Piroplasms are protozoan parasites that include Babesia and Theileria. These intracellular tick-borne transmitted diseases are of great economic importance because they are responsible for serious losses in domestic livestock, particularly cattle.
Babesiosis
Babesia bigemina and Babesia bovis are economically important parasites of sheep, cattle, goats, horses, pigs, dogs and cats and are responsible for a disease called babesiosis (redwater fever or tick fever). Babesiosis is transmitted by a number of one-host ticks, such as Boophilus microplus, Boophilus decoloratus, and Boophilus annulatus.
Human babesiosis has been reported mainly in North America and Europe and has been linked to B. bovis, which causes cattle babesiosis. The other parasite linked to human infection is B. microti, a natural parasite of rodents.
Life cycle
The infection begins with a bite by an infected tick, which introduces sporozoites into the blood from it salivary glands. The sporozoites invade the host’s red blood cells and undergo several schizogonic divisions, increasing their numbers enormously. Eventually some of the infected red blood cells rupture, releasing thousands of merozoites and gametocytes into the circulation.
When a tick imbibes blood from an infected animal, the female gamete and male gamete unite in the tick’s gut to produce embryos. Some of these motile embryos or ookinetes migrate through the ticks’ tissues and invade the ovaries where they are incorporated into the developing eggs. Consequently, the ticks lay eggs that are already infected.

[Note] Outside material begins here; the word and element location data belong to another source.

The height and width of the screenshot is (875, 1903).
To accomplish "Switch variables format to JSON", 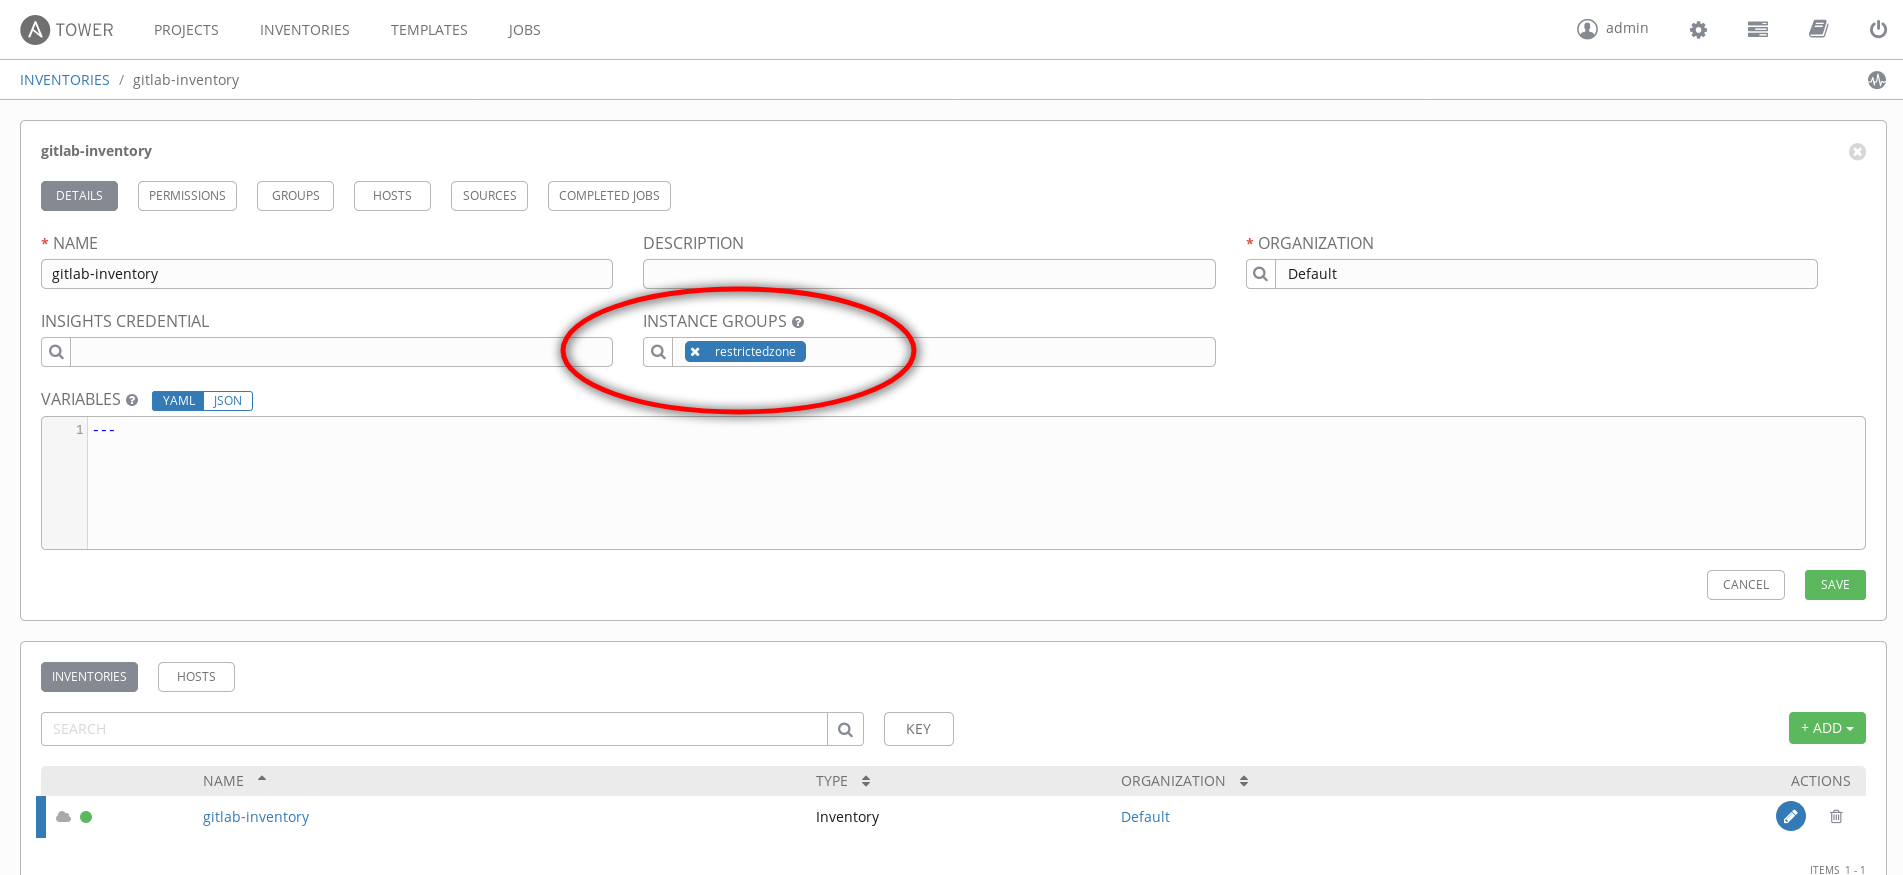I will click(228, 401).
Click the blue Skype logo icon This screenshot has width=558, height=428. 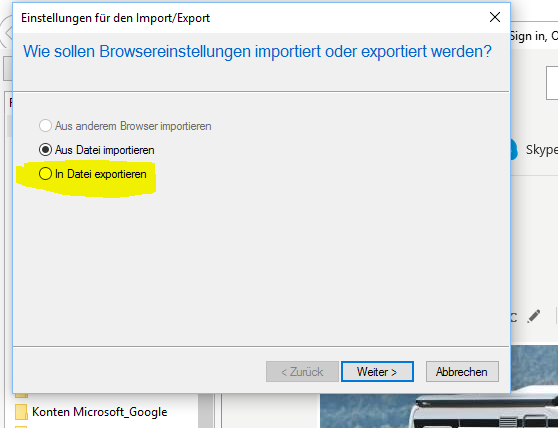coord(514,149)
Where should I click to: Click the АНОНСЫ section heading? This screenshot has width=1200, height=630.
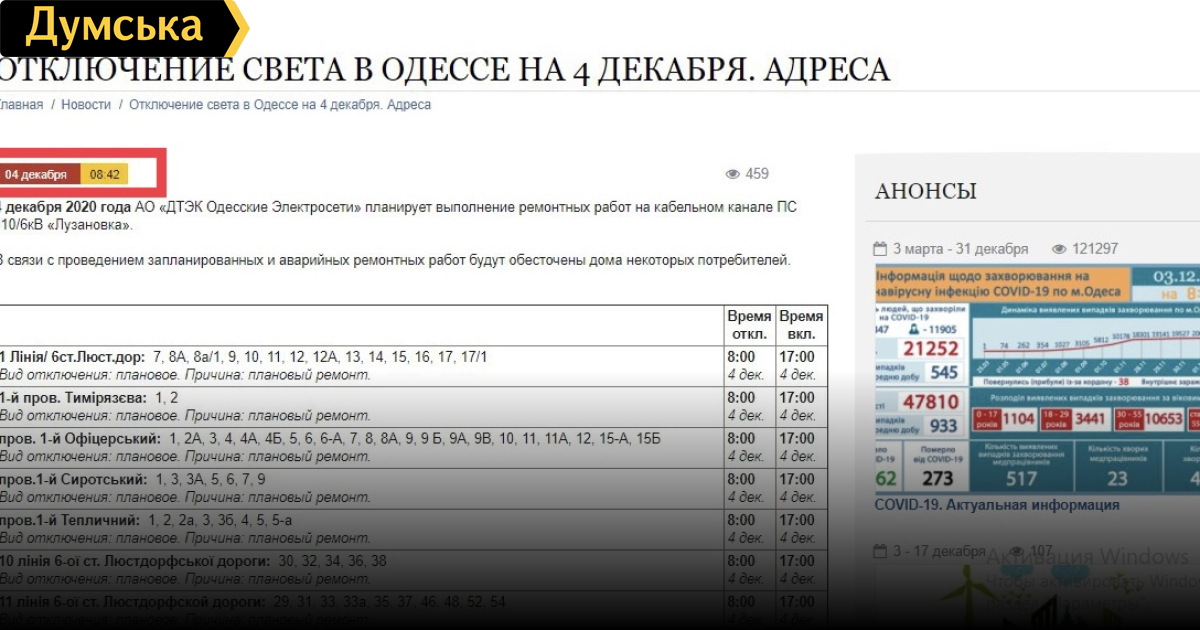925,191
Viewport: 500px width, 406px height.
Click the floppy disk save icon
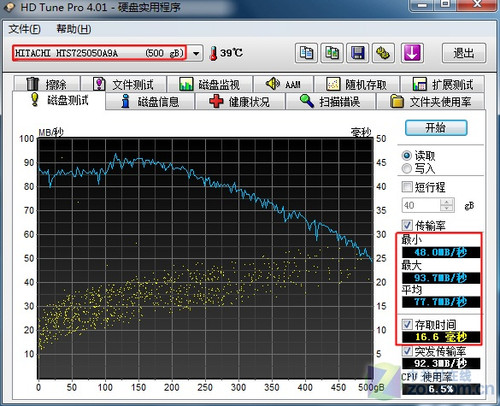coord(357,53)
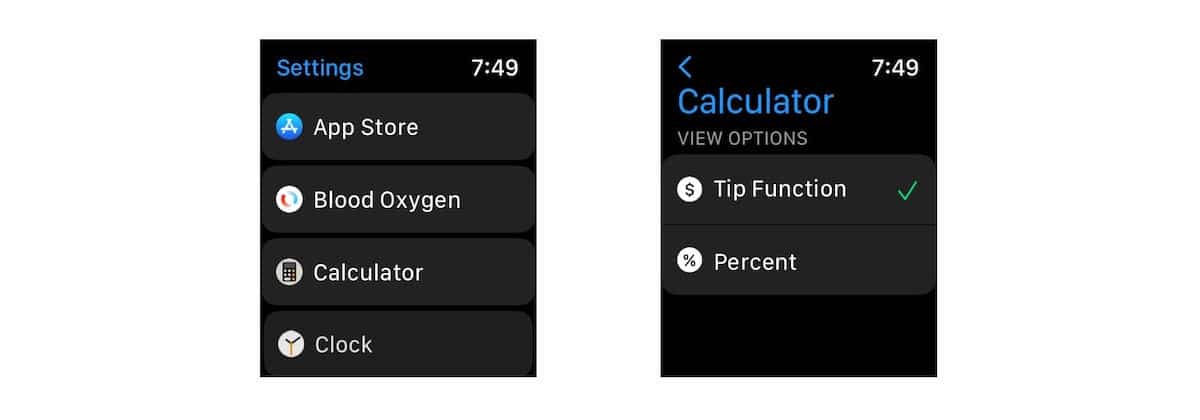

The nymphs that arise from such eggs are therefore congenitally infected. Some of the merozoites migrate from the ovaries to the salivary glands of the young ticks and after dividing, give rise to sporozoites. These young ticks are able to pass on the infection directly to a host on taking their first blood meal.
Infected animals show increased body temperature, malaise and loss of appetite, constipation or diarrhoea, vomiting, bloody urine and anaemia. Erythrocytic parasites are present in the lumens of capillaries of all internal organs including the brain. Mortality is high and death may occur in one week.
In human babesiosis, malaise, anorexia and fatigue are usually evident a week after being bitten by an infected tick. These are followed several days later by high fever, chills, drenching sweats, muscle pain and headache. The symptoms may continue for months or abate, then recur. Some infected people do not show any symptoms at all.
Individuals who are at risk are those with reduced immunity, especially the elderly and those who have undergone splenectomy. There is no specific treatment for babesiosis, although antimalarial drugs are sometimes used.